Texto fuente:
Después del triunfo de la Revolución, Eliseo Diego formó parte del equipo intelectual que diseñó el proyecto cultural desarrollado desde la Biblioteca Nacional. Su base conceptual se definía teniendo en cuenta las demandas latentes en un país que luchaba por salir del subdesarrollo. Era indispensable, por una parte, rescatar, desempolvar y ordenar la documentación patrimonial arrumbada en almacenes. Por la otra, se imponía la exigencia de dinamizar la vida cultural y favorecer el acceso de los marginados de ayer a la apropiación emancipadora del conocimiento. El polígrafo Juan Pérez de la Riva, los escritores Cintio Vitier y Fina García Marruz, venciendo el calor apabullante y la irrespirable atmósfera polvorienta, se entregaron a la cotidiana operación de salvamento. Allí estaban las fuentes de los estudios que emprendieron entonces. Argeliers León se dedicaba, junto con María Teresa Linares, a la difusión de la música. Eliseo se consagró a la gran tarea de formación de lectores.

El poeta había meditado largamente sobre el tema. En algunos de sus ensayos evocadores a veces de sus primeros años recogió parte de sus reflexiones. Supo eludir los escollos que entorpecen con frecuencia las acciones mejor intencionadas en favor del fomento de la lectura. En el punto de partida sustancial se encontraba el respeto profundo por el universo de la infancia, pródigo en imaginación castrada a menudo por una errónea concepción pedagógica, dotado así mismo de una fina sensibilidad encallecida luego por los encontronazos de la vida. Son los tesoros que debemos cuidar como se protegen los retoños de una planta en vías de crecimiento. Tiene que eludirse también la tentación de establecer falsos linderos entre lo utilitario y lo recreativo. En el comienzo de todo está la seducción de la palabra, llave maestra de la imaginación, de la creatividad, del descubrimiento innovador, de la comunicación humana, garantía por ende de la fortaleza del tejido social. El disfrute de la palabra habrá de preceder al aprendizaje de la letra.

Tarea por realizar: Enumera todas las personas que se mencionan por su nombre en el texto sobre Eliseo Diego y la Biblioteca Nacional. Los registros no intervienen en esto.

Registros proporcionados:
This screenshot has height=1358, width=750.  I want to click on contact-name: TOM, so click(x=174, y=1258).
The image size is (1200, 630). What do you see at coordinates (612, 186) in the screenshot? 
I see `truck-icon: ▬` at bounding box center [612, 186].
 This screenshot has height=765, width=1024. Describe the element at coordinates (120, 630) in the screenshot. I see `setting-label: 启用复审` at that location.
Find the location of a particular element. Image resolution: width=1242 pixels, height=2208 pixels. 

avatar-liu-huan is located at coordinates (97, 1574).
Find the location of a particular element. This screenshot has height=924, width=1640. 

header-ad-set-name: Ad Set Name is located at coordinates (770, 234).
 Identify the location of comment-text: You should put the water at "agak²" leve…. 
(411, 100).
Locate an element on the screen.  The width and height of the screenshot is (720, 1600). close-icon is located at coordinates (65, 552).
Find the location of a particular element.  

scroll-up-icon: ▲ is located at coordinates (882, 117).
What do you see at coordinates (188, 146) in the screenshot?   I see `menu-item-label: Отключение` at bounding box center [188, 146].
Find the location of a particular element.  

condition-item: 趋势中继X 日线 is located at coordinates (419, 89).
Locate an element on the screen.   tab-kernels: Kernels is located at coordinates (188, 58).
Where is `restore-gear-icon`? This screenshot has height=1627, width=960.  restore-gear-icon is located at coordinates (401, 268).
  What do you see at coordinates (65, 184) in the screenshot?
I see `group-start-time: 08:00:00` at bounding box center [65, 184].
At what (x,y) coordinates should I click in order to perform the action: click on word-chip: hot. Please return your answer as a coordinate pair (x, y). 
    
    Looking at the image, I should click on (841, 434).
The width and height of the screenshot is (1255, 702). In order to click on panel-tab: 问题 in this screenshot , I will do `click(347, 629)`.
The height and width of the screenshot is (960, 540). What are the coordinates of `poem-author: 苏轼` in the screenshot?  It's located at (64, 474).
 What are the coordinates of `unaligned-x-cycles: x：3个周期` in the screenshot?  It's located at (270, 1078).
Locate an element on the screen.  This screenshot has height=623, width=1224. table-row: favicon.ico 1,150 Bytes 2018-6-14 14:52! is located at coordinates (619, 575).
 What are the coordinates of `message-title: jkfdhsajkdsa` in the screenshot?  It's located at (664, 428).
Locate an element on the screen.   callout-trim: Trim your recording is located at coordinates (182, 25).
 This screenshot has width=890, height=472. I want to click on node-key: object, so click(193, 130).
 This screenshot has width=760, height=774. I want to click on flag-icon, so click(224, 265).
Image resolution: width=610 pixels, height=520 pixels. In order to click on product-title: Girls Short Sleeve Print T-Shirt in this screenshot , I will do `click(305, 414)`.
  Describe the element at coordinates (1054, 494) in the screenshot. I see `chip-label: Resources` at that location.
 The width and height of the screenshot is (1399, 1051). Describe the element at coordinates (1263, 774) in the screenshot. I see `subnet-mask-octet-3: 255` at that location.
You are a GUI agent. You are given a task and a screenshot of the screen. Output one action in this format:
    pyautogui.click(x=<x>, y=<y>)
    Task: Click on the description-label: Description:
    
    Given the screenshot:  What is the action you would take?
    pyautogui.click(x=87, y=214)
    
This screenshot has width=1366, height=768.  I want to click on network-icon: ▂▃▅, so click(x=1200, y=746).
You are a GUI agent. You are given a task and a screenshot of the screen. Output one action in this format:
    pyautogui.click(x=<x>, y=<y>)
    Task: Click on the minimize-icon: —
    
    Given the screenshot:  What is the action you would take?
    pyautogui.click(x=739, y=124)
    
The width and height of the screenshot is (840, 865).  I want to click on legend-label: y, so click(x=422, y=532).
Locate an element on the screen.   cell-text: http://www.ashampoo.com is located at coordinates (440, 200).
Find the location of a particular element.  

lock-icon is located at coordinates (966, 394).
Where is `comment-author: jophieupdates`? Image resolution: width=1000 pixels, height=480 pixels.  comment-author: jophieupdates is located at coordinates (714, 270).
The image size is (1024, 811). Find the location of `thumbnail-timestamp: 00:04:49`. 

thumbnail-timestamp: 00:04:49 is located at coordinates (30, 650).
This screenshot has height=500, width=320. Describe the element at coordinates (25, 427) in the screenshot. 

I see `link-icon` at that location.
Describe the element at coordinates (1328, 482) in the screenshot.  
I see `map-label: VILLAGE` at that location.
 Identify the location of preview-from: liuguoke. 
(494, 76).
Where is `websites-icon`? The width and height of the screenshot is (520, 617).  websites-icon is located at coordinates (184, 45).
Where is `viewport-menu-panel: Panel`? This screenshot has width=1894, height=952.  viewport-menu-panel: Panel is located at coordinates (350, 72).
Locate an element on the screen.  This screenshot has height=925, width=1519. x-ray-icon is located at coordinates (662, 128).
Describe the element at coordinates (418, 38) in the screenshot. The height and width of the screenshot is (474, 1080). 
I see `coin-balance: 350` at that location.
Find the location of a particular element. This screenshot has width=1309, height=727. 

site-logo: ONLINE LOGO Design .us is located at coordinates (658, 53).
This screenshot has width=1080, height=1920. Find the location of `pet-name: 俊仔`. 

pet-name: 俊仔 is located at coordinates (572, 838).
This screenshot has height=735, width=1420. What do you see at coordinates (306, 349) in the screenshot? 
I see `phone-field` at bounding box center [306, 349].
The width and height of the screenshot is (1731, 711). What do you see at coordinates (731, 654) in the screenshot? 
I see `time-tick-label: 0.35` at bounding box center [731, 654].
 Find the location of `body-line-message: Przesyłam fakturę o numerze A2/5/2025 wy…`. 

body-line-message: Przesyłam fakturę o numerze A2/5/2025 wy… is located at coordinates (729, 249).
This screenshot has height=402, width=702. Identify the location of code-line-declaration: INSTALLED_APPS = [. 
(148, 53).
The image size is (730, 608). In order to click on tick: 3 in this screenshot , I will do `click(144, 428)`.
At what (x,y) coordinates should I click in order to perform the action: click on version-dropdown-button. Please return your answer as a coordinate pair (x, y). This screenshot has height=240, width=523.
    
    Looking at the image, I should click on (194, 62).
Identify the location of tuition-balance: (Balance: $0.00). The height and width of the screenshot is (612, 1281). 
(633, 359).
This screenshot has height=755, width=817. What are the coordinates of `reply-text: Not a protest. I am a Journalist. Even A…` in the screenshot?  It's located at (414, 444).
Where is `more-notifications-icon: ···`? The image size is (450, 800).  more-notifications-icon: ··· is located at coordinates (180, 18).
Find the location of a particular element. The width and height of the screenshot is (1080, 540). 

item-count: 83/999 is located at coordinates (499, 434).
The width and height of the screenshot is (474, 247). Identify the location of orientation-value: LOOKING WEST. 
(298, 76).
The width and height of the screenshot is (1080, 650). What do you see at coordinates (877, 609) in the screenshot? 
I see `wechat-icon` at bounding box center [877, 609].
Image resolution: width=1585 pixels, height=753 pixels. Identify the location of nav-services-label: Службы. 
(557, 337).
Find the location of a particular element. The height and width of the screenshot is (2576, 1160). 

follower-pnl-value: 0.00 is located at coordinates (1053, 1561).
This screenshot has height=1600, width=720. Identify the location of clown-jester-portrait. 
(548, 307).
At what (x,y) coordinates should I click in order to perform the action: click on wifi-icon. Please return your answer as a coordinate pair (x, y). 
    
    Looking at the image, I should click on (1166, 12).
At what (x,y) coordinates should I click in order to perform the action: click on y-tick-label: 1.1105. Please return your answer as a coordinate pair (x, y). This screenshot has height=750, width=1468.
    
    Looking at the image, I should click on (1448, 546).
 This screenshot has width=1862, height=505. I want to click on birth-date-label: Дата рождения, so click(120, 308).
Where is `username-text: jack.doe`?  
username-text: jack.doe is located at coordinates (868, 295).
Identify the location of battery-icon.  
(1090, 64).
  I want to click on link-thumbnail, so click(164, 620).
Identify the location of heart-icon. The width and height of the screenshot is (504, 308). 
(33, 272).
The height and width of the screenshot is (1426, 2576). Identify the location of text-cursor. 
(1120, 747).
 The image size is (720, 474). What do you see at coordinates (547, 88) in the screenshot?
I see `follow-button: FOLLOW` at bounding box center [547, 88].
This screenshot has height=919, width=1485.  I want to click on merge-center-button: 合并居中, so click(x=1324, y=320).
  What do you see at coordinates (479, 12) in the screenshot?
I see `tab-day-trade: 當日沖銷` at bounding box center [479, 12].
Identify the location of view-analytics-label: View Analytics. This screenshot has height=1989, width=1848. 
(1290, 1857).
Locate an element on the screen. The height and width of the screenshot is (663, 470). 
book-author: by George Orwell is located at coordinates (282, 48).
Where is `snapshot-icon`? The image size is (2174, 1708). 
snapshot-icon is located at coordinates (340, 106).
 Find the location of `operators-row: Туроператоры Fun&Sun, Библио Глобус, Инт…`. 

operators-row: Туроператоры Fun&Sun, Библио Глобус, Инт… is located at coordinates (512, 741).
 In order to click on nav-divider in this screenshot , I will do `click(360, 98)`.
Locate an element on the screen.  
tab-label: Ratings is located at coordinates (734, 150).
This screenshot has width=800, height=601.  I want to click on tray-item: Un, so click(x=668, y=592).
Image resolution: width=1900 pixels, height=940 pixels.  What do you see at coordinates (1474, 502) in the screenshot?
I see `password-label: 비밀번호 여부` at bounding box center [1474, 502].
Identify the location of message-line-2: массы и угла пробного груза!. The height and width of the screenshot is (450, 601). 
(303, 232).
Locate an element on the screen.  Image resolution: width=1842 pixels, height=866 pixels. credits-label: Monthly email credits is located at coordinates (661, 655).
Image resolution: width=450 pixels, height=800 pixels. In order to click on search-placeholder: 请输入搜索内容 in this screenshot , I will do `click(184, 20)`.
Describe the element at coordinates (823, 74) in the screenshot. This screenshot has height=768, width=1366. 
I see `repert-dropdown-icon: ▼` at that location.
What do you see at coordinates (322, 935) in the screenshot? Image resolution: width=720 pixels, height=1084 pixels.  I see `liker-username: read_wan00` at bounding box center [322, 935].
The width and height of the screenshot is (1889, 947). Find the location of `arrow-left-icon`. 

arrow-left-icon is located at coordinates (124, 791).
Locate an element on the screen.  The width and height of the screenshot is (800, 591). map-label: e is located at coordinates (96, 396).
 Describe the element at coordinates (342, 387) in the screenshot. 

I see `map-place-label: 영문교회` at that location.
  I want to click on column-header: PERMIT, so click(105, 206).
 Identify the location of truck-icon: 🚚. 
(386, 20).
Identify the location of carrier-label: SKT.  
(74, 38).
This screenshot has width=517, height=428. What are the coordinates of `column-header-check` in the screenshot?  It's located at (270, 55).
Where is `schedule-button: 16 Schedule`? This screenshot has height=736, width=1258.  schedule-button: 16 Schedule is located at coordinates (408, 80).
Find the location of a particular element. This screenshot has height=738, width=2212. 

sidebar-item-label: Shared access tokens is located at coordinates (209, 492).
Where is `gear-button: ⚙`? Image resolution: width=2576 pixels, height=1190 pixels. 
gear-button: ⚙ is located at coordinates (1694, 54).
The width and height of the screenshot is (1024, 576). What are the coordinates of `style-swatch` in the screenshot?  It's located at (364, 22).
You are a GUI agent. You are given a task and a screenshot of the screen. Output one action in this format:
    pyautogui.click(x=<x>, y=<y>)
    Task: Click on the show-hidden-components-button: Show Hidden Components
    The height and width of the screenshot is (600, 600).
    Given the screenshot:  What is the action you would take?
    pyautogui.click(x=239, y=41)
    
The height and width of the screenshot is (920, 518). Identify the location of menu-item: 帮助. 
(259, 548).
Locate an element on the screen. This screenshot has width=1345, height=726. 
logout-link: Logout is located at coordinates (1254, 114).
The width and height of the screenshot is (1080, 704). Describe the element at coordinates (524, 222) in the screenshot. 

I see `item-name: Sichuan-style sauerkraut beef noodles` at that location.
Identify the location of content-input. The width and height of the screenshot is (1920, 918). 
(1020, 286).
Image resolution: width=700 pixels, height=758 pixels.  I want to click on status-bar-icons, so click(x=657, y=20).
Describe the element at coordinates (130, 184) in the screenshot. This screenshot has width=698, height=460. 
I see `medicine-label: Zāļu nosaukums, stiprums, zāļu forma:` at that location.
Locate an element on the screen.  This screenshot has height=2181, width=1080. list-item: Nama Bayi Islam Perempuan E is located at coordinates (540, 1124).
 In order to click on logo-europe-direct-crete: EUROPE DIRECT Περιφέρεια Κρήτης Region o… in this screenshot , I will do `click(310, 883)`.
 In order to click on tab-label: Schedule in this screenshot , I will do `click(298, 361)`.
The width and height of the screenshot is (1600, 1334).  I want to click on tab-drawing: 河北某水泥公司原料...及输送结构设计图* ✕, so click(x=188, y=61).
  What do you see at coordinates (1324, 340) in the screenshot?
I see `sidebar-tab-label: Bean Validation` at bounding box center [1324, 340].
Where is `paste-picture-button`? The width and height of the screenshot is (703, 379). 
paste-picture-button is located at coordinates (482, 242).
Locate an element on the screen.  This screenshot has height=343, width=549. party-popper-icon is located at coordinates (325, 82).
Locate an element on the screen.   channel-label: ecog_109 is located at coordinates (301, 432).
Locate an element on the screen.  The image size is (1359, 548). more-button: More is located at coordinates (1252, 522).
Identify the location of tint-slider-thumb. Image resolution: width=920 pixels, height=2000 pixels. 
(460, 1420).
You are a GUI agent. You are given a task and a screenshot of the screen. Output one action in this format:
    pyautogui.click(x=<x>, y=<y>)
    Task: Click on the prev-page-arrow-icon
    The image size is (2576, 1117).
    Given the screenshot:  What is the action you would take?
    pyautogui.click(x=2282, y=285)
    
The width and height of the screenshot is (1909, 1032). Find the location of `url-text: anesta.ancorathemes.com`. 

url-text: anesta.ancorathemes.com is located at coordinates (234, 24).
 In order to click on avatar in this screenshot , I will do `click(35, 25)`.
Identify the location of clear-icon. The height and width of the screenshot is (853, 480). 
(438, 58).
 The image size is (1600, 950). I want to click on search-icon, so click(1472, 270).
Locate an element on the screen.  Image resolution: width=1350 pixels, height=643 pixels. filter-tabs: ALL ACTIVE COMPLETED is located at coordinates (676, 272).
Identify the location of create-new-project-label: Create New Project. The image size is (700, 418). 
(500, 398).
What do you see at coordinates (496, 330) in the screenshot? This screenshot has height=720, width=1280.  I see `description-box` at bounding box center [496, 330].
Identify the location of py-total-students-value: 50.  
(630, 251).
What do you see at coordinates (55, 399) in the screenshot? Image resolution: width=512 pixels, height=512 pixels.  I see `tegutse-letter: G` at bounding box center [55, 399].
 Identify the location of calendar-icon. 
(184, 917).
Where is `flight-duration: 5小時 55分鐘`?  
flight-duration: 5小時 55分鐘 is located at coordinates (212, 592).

Solución:
Eliseo Diego
Juan Pérez de la Riva
Cintio Vitier
Fina García Marruz
Argeliers León
María Teresa Linares